DOCUMENT:
%%
Lecture 15 — Practice

← return to practice.dsc10.com


Lecture 15 — Collected Practice Questions

Below are practice problems tagged for Lecture 15 (rendered directly from the original exam/quiz sources).


Source: sp24-final — Q4

Problem 1

According to Chebyshev’s inequality, at least 80% of San Diego apartments have a monthly parking fee that falls between $30 and $70.


Problem 1.1

What is the average monthly parking fee?

Answer: \$50

We are given that the left and right bounds of Chebyshev’s inequality are $30 and $70 respectively. Thus, to find the middle of the two, we compute the following equation (the midpoint equation):

\frac{\text{right} + \text{left}}{2}

\frac{70 + 30}{2} = 50

Therefore, 50 is the average monthly parking fee.


Difficulty: ⭐️

The average score on this problem was 92%.


Problem 1.2

What is the standard deviation of monthly parking fees?

Answer: \frac{20}{\sqrt{5}}

Chebyshev’s inequality states that at least 1 - \frac{1}{z^2} of values are within z standard deviations of the mean. In addition, z can be represented as \frac{\text{bound} - \text{mean of x}}{\text{SD of x}}.

Therefore, we can set up the equation like so: \frac{4}{5} = 1 - \frac{1}{(\frac{\text{bound} - \text{mean of x}}{\text{SD of x}})^2}

Then, we can solve: \frac{1}{5} = \frac{1}{(\frac{\text{bound} - \text{mean of x}}{\text{SD of x}})^2}

Now since we know both bounds, we can plug one of them in. Since the mean was computed in the earlier step, we also plug this in.

\frac{1}{5} = \frac{1}{(\frac{70 - 50}{\text{SD of x}})^2} 5 = (\frac{20}{\text{SD of x}})^2 \sqrt{5} = \frac{20}{\text{SD of x}} \text{SD of x} = \frac{20}{\sqrt{5}}


Difficulty: ⭐️⭐️⭐️

The average score on this problem was 70%.



Source: sp25-final — Q1

Problem 2

In an annual ceremony known as the reaping, tributes are selected to represent their district in the Hunger Games. One male and one female tribute from each district are randomly selected via a lottery drawing.
%%
SUPPLIED RECORDS:
%%
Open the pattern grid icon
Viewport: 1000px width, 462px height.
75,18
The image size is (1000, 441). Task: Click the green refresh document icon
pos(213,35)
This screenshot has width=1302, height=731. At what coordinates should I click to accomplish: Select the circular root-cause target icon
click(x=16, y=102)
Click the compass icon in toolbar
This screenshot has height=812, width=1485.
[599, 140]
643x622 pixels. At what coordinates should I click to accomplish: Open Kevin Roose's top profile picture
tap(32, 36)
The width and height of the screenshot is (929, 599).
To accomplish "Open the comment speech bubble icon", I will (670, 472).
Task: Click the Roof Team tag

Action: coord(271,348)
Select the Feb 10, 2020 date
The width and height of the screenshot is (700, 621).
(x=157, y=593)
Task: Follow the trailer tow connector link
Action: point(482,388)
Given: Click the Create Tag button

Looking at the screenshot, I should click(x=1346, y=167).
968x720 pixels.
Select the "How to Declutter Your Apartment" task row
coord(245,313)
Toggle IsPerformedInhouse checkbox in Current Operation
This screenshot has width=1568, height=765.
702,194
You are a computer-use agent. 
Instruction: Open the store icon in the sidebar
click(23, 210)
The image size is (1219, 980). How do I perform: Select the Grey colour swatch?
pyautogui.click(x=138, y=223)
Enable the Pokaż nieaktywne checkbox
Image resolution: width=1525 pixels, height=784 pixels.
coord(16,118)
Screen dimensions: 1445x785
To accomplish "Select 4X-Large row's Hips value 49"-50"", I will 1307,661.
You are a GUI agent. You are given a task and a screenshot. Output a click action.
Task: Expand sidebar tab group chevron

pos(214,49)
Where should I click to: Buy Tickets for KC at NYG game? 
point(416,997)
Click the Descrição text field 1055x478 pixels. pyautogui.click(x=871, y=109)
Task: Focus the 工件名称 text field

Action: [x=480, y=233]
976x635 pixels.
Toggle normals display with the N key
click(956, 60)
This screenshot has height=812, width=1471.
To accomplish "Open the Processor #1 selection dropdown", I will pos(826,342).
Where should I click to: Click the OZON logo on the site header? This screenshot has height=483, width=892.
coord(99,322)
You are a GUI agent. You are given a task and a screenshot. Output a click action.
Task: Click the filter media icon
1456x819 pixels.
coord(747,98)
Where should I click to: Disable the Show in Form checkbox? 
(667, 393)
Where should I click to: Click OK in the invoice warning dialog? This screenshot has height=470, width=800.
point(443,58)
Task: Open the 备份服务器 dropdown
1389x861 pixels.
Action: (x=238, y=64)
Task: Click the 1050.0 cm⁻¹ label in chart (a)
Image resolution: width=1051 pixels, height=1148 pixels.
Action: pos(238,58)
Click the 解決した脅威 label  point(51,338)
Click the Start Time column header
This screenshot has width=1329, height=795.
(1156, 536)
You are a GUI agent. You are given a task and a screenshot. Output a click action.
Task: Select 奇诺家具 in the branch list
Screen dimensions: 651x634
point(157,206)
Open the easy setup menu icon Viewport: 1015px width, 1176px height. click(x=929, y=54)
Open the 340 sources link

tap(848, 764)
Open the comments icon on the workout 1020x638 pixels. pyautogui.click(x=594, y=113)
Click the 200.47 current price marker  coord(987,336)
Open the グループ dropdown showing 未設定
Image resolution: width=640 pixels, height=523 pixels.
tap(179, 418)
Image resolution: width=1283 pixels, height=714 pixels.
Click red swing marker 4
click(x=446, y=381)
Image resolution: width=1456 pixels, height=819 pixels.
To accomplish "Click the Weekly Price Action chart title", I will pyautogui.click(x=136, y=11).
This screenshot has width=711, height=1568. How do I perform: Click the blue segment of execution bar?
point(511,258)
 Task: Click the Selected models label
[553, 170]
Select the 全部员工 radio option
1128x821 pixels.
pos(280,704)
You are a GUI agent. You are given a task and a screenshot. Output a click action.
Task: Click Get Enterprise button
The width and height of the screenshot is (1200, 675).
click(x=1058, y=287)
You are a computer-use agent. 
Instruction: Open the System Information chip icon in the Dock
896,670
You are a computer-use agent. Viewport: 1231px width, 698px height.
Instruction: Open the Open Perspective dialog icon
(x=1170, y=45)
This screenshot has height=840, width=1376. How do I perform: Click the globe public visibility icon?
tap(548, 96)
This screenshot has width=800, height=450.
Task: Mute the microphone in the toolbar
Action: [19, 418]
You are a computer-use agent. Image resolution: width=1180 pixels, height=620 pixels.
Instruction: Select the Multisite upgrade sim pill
%%
TASKS TO CARRY OUT:
1. Please output the passage from the Lecture 15 practice page that begins at the words "Problem 1.2" and stops after the words "plug this in.", copied word for word.
2. On the Lecture 15 practice page, at least what share of San Diego apartments have a monthly parking fee between $30 and $70?

WRITTEN RESPONSES:
1.
Problem 1.2

What is the standard deviation of monthly parking fees?

Answer: \frac{20}{\sqrt{5}}

Chebyshev’s inequality states that at least 1 - \frac{1}{z^2} of values are within z standard deviations of the mean. In addition, z can be represented as \frac{\text{bound} - \text{mean of x}}{\text{SD of x}}.

Therefore, we can set up the equation like so: \frac{4}{5} = 1 - \frac{1}{(\frac{\text{bound} - \text{mean of x}}{\text{SD of x}})^2}

Then, we can solve: \frac{1}{5} = \frac{1}{(\frac{\text{bound} - \text{mean of x}}{\text{SD of x}})^2}

Now since we know both bounds, we can plug one of them in. Since the mean was computed in the earlier step, we also plug this in.

2. At least 80%.